Take a look at the areas bounded by the wiggly lines. Each rectangle shows the range of students who scored near grade level or higher. Where those rectangles intersect, you can be more confident that the results of both tests point to actual student reading skill. Where the rectangles do not intersect, where only one test indicates students have scored at or above grade level, you have to accept being somewhat less confident that student mastery of reading is correctly estimated.

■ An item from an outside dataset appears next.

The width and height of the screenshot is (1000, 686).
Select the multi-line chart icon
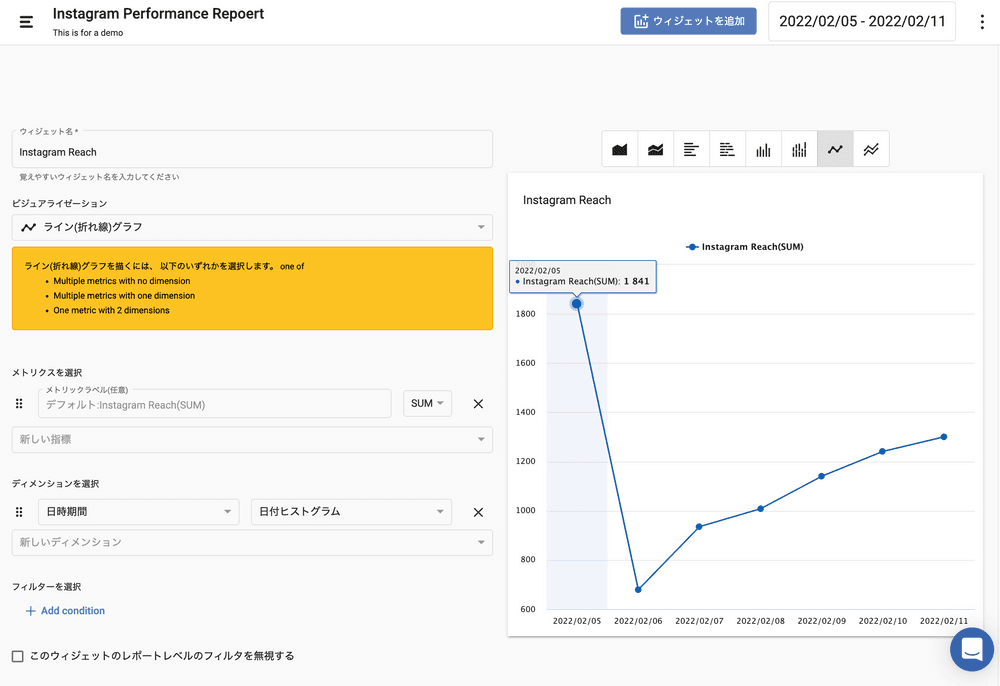[x=871, y=150]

But here we have the areas marked in the lower left rectangle where both tests indicate that students are about half-a-grade-level lower than second-grade. Orange dots indicate a student who has been referred to Tier 2 for help. Blue dots indicate those students who have not been referred. Any blue dot in the left-most rectangle is likely to be a student who teachers missed – students who should have been referred but weren’t. In the rectangle to the right, orange dots indicate students who were referred, but most likely should not have been.

Evidence should lead to dialogue about teacher judgment

The point of juxtaposing evidence from two tests alongside teacher judgment is not to show that teachers were wrong, wrong, wrong. Perhaps teacher judgment was incorrect. But perhaps teachers knew something that the test evidence did not reveal. The point is to start the conversation with teachers, to ask them what evidence they used to make their referral decisions. It’s to discover which teachers’ referral decisions tended to agree with the evidence, and which teachers’ decisions more frequently clashed with the evidence. For principals who are managing teachers, wouldn’t this be a useful way to coach them?

Wouldn’t this have been more valuable and useful evidence to have on the table before Tier 2 referral decisions were made? As a “game tape,” a review of events already occurred, it can only serve to improve the judgment of teachers and change their behavior the next time they sit down to make Tier 2 referral decisions.

Instead of reaching for the cookbook of alleged “best practices” that are all too often just a basket of tradition-bound opinions, wouldn’t this approach to evaluating teachers’ professional judgment be a good way to talk about minimizing errors, reducing student misclassification rates?

Every profession that requires human judgment results in some degree of error. Isn’t it time we tried to make it visible? Isn’t that what John Hattie urged in Visible Learning? Let’s see if the K-12 analysts out there can compare notes, and band together to make teacher judgment visible, too, matched to the evidence that should support their judgment. Let’s make errors visible, so everyone can improve their game.